The reason I heard was also the “avoid injury” one. As Tranquilis said. I saw yet another retired General on TV yesterday afternoon (on CBS, I think; he headed up one of the recent Balkan campaigns, IIRC) said that, when the planes started dropping huge aid crates, the first ones would land, and then the refugees (or whatever you want to call them…they haven’t left the country yet, but they DO need aid…) would rush outside and the next batch of giant crates would land and crush the very people the US was trying to help.

So he said that some bright young enlisted geek modeled the aerodynamic properties of the MREs (or, rather, the humanitarian-aid version of the MRE) alone, and the military then figured out how to drop the individual meals where they wanted them to land.

One of the side effects of the dispersal of the packets is to make it harder to hoard the food.
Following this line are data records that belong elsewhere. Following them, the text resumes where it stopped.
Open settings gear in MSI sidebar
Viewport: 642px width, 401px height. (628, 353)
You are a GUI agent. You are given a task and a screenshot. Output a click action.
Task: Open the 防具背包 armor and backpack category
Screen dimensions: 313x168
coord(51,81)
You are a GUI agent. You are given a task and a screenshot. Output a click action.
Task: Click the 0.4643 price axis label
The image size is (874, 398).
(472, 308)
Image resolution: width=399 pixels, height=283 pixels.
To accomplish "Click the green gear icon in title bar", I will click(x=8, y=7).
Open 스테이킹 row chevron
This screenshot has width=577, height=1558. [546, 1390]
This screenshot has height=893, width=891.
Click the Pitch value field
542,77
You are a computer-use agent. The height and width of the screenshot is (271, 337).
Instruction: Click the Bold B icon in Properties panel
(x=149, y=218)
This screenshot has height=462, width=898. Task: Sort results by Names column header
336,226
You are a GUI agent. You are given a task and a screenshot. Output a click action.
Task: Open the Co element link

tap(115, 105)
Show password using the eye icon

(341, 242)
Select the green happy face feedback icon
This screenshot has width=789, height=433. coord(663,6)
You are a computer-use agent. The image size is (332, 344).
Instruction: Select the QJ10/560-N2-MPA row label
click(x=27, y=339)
In past drops, where the food came down in a handful of large pallets, it was fairly easy to put armed guards on the food. Now, they’d have to guard several thousand square meters to control the food, and the packages having been disbursed widely will make it hard to collect more than a handful to haul-away. OTOH, one person could easily carry four or five back to his or her family, quickly. I don’t know if this aspect was considered and incorporated deliberately, or if it’s a happy accident, but I thinks it’s pretty nifty.

As for the utensils and napkins, I’d think toilet paper would be more useful…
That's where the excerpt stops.